======== EXERCISE DATA

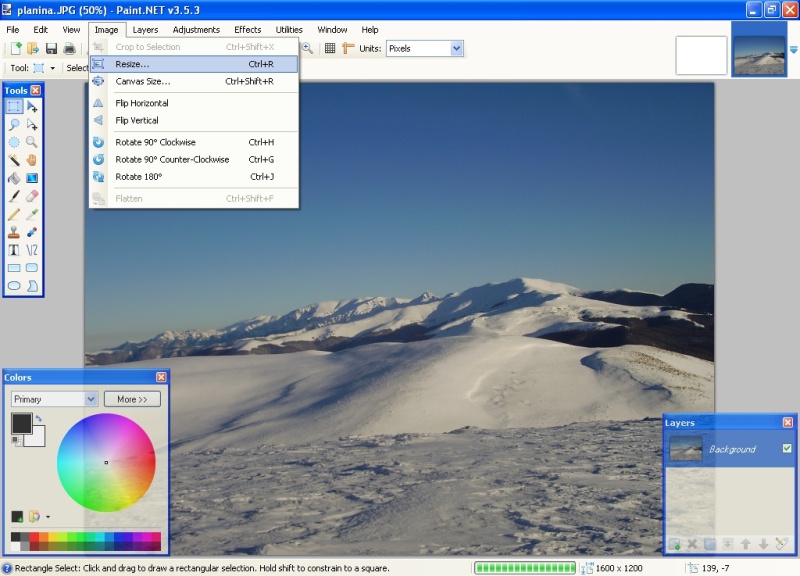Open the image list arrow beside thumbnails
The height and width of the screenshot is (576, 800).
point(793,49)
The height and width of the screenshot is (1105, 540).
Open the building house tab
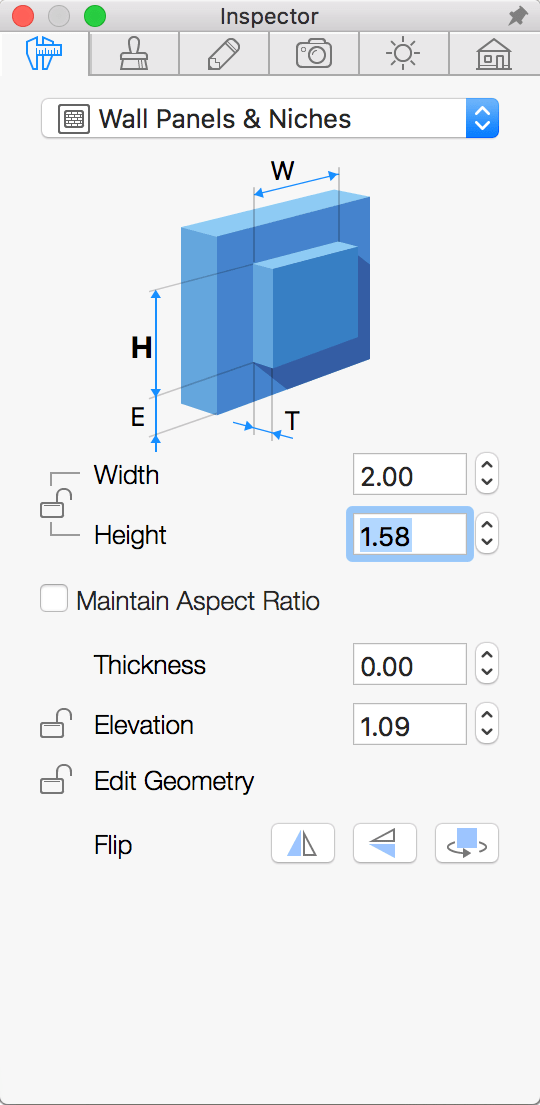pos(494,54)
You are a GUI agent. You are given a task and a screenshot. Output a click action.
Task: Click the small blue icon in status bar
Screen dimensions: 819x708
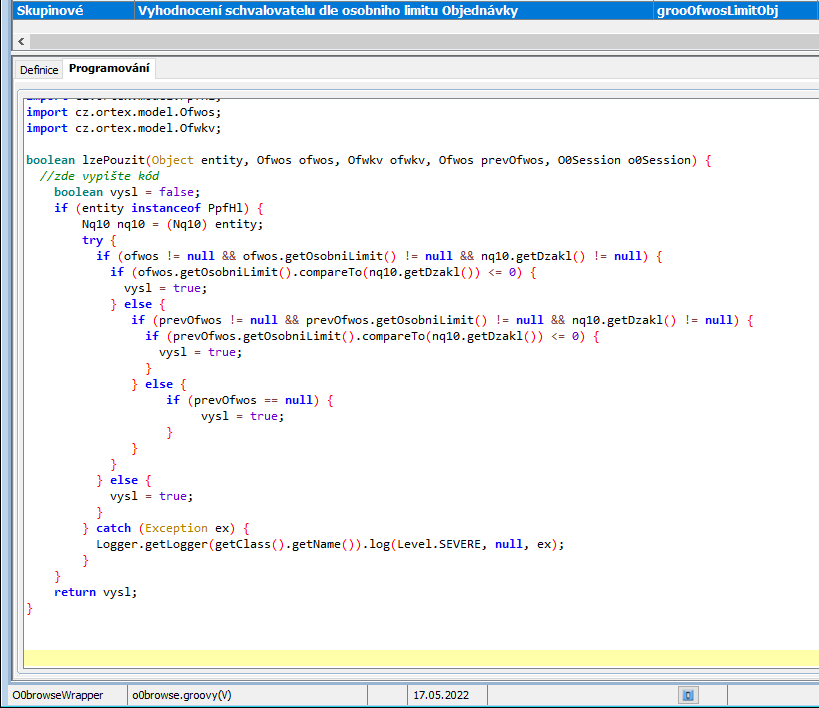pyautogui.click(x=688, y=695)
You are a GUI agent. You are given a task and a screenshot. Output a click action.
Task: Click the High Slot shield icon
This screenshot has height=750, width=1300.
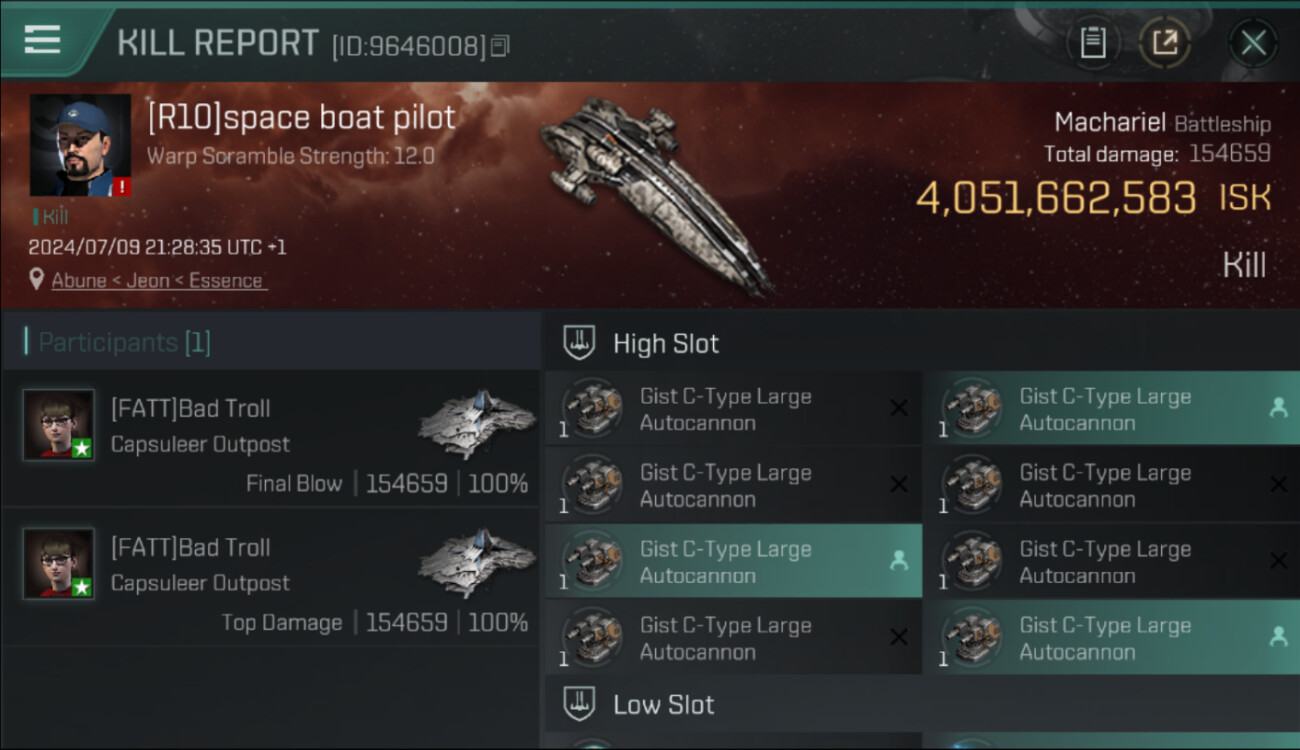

================

▸ **TASK DETAILS**: With the pictures left out, transcribe exactly the lines from the line holding "Open the building house tab" through the closing line of the entries.

▸ **THE ANSWER**:
Open the building house tab
pos(494,54)
You are a GUI agent. You are given a task and a screenshot. Output a click action.
Task: Click the small blue icon in status bar
Screen dimensions: 819x708
pyautogui.click(x=688, y=695)
You are a GUI agent. You are given a task and a screenshot. Output a click action.
Task: Click the High Slot shield icon
This screenshot has height=750, width=1300.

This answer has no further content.